In the years leading up to the Games, Joseph visited Indigenous communities across Canada and extended invitations for them to play a role. At the time, he promised that First Nations’ involvement in the Games would amount to “more than beads and feathers,” and believes that was accomplished.

“For Vancouver and Canada, we are looked at around the world of how collaboration and inclusivity could work,” said Joseph, who has since consulted with the Rugby World Cup in New Zealand about increasing Indigenous engagement in that event.

Tiana Sacco (right) of Britannia Secondary playing the city semi-finals of girls’ basketball this week against Eric Hamber. (Arlen Redekop / PNG staff photo)

Games Venues Still Popular 

The physical legacy of the 2010 Games is evident everywhere you look in Vancouver and Whistler, with displays, museums and monuments.

It’s the infrastructure and athlete support programs that power Canada’s top athletes 10 years later.

“We heard through the bid phase that athletes and athletic organizations were looking for long-lasting benefits, win-or-lose the bid,” said Dewar. “We wanted to make sure to help not only the elite athletes, but everyone who wants to participate in sports.

“We were also looking for ways the Games could be a catalyst for social change,” he said. “That was an area where other major events didn’t always deliver.”

Whistler Olympic Park provides opportunities for the public to snowshoe, toboggan, cross-country ski and even learn biathlon, and the proceeds go to support youth programs.

The Whistler Athletes’ Centre housed 3,500 Olympians and Paralympians during the Games and today hosts world-class training facilities and accommodation for high-performance athletes and sports enthusiasts of every description.

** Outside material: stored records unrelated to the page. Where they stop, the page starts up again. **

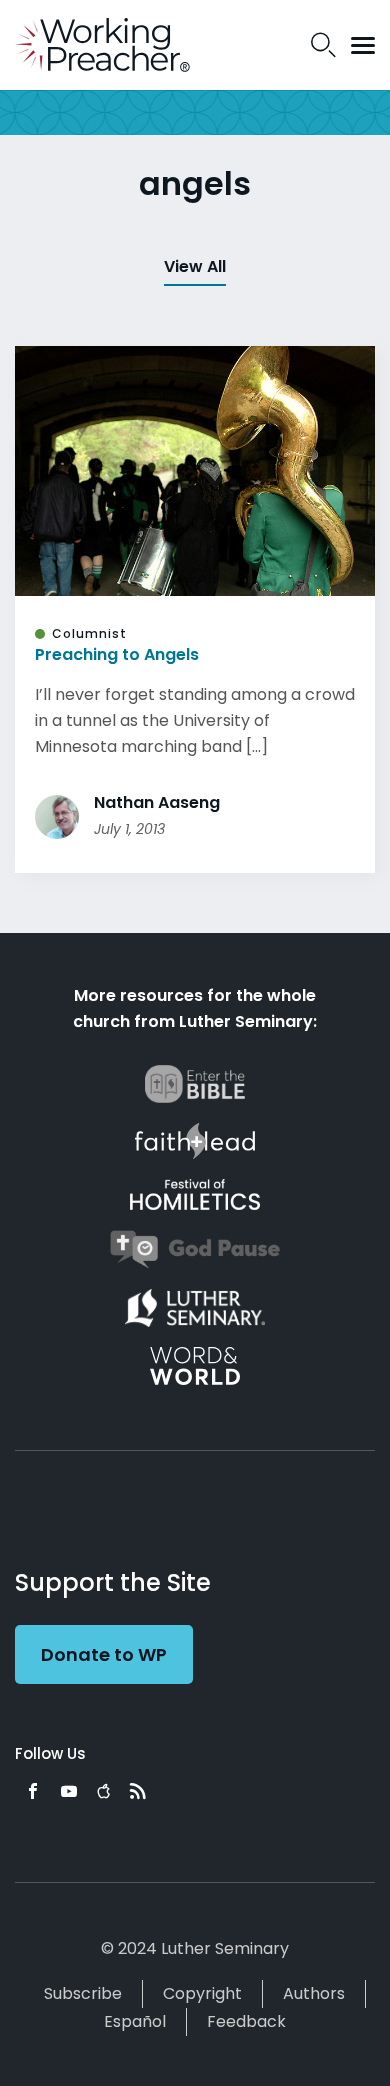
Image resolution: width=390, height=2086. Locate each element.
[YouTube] (69, 1791)
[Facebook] (33, 1791)
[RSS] (138, 1791)
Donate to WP (104, 1654)
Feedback (246, 2021)
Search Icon (323, 45)
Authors (314, 1993)
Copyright (202, 1993)
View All (195, 266)
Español (135, 2021)
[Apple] (103, 1791)
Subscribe (83, 1993)
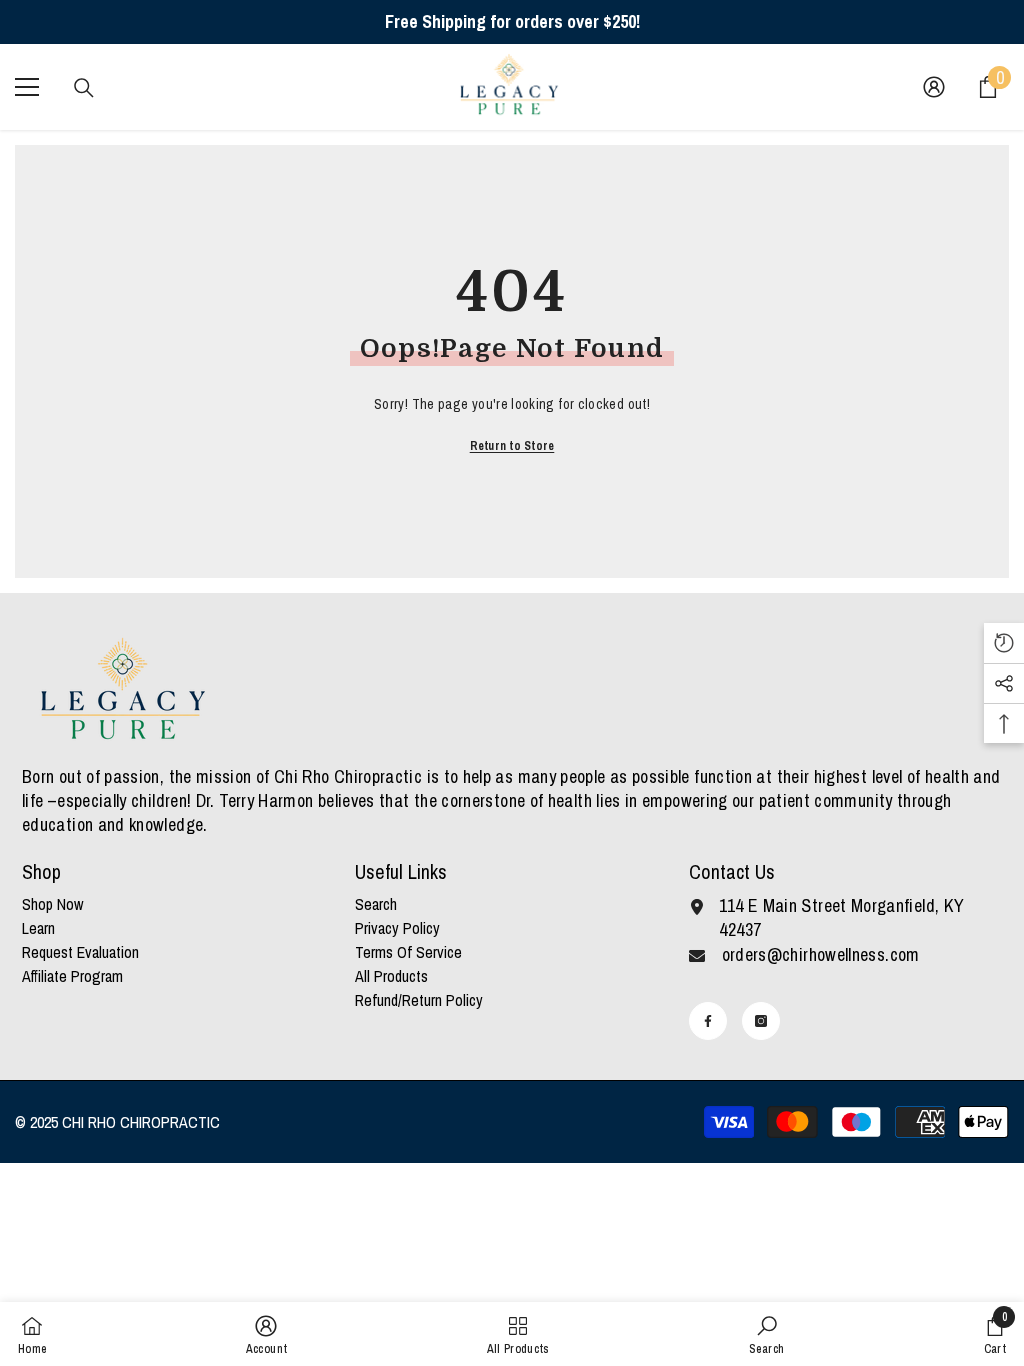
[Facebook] (708, 1021)
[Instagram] (761, 1021)
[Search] (84, 88)
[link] (267, 1334)
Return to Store (512, 446)
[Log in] (934, 87)
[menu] (27, 87)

The Whistler Sliding Centre is open to any member of the public brave enough to climb into a bobsleigh. Heck, they even have wheeled sleds in the summer.

The courses for luge, skeleton and bobsleigh offer young people a chance to pursue excellence without heading all the way to Calgary’s Canada Olympic Park. The National Training Centre in Whistler draws athletes from all over the world, while the B.C. Sliding Development Centre offers training in sliding sports for every skill level.

In Vancouver, venues such as the Richmond Olympic Oval were designed to keep on giving to the community long after the Games were over.

“Building infrastructure for the Games is always a challenge, and you don’t want to be left with a white elephant,” said Dewar.

Richmond insisted the oval had to be a multi-sport venue and provide sporting opportunities for elite athletes and events for every level of competition.

“We designed it from the beginning to stay in the community and add value, rather than building for the Games wondering how to make it useful afterwards,” he said. “We built the retrofit in from the start.”

Canadian long-track speedskaters won five Olympic medals — including two gold — at the Richmond oval in 2010.

Today, the oval is home to Canada’s women’s volleyball team, and training programs for future Olympians in a variety of sports. The oval has two ice rinks, a climbing wall, two sprinting tracks and room to host top-level tournaments in table tennis, fencing, basketball, martial arts and wheelchair rugby.

“The old thinking was to bid based on what your city could do for the Olympic movement,” said Dewar. “But there’s been a pivot and we were thinking about what the Games could do for our cities. Vancouver and London were very much involved in that conversation. We didn’t want to do anything that was just for the sake of the event. It has to have broader benefits.”

This month the oval is celebrating the 10th anniversary of the Games with a roster of events for the public. Experience everything from public skating and memorabilia displays to figure skating and speedskating demonstrations Feb. 21-23. Canada will take on the U.S. in women’s para hockey on Feb. 21, and Olympic athletes will be on-hand to sign autographs Feb. 22.